RAW RECORDS –
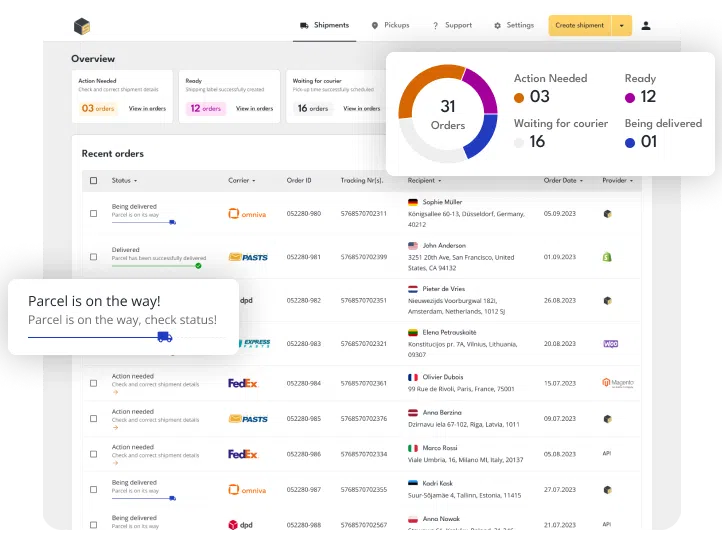Click the orange donut chart segment
The width and height of the screenshot is (722, 542).
420,84
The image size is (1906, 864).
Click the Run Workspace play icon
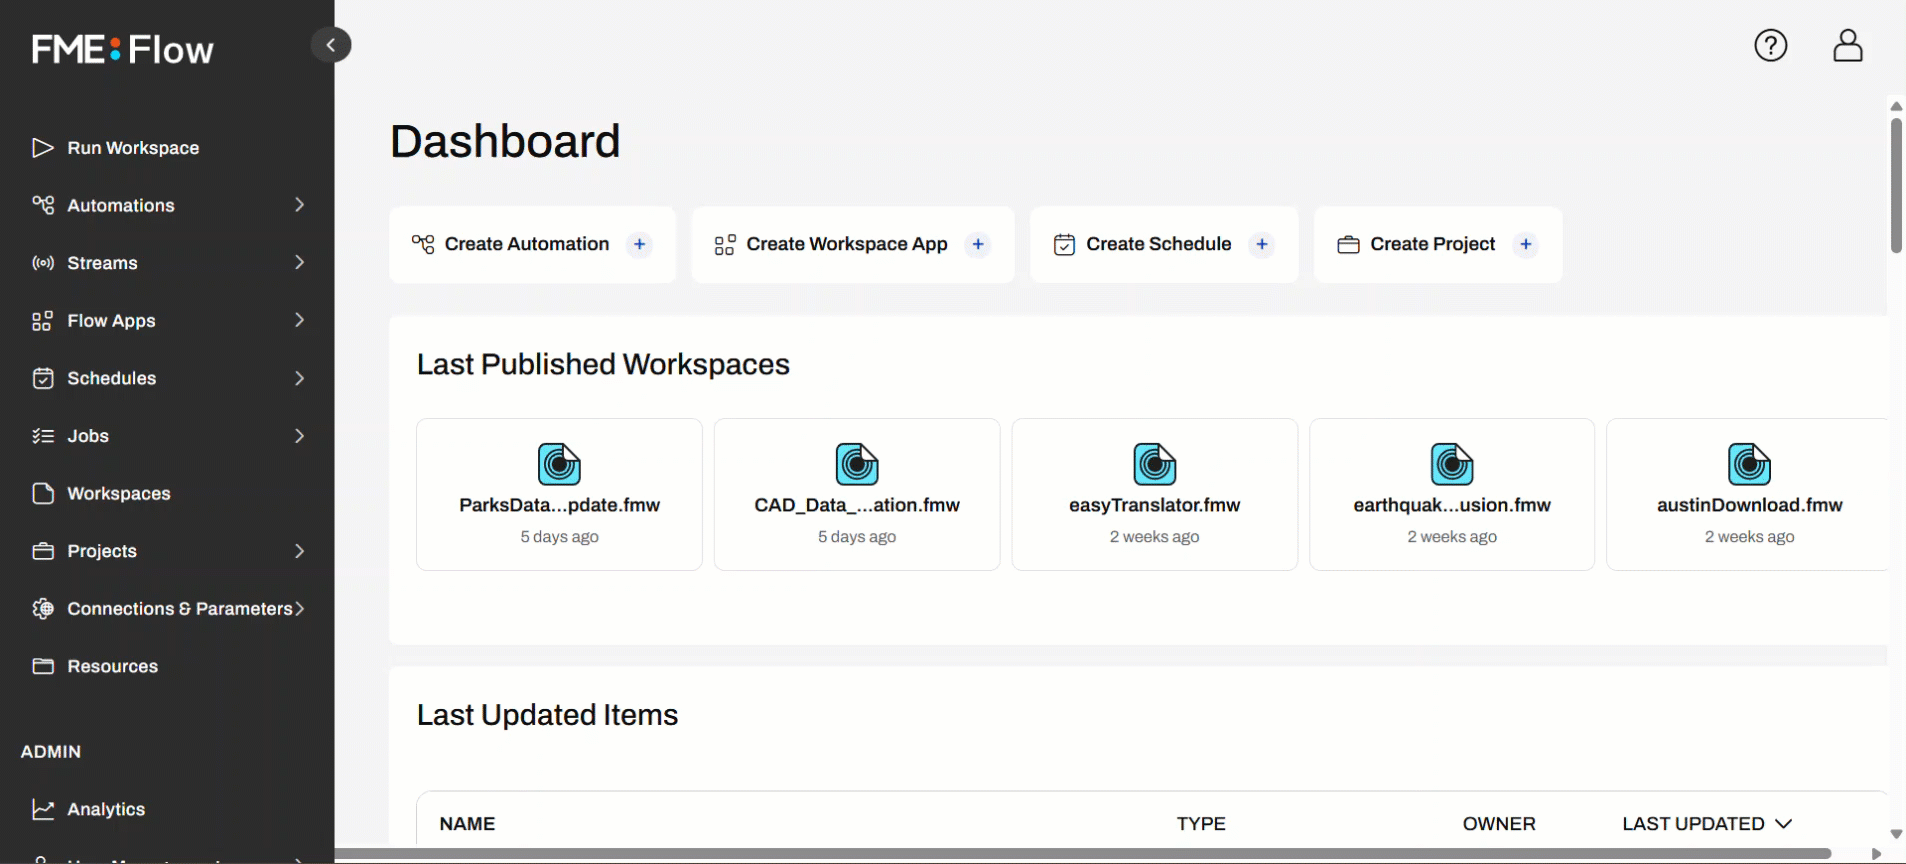point(42,148)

EXERCISE INSTRUCTIONS – Return every line of the records above word for word, leaving out the pictures.

CORRECT OUTPUT –
Click the orange donut chart segment
The width and height of the screenshot is (722, 542).
420,84
The image size is (1906, 864).
Click the Run Workspace play icon
point(42,148)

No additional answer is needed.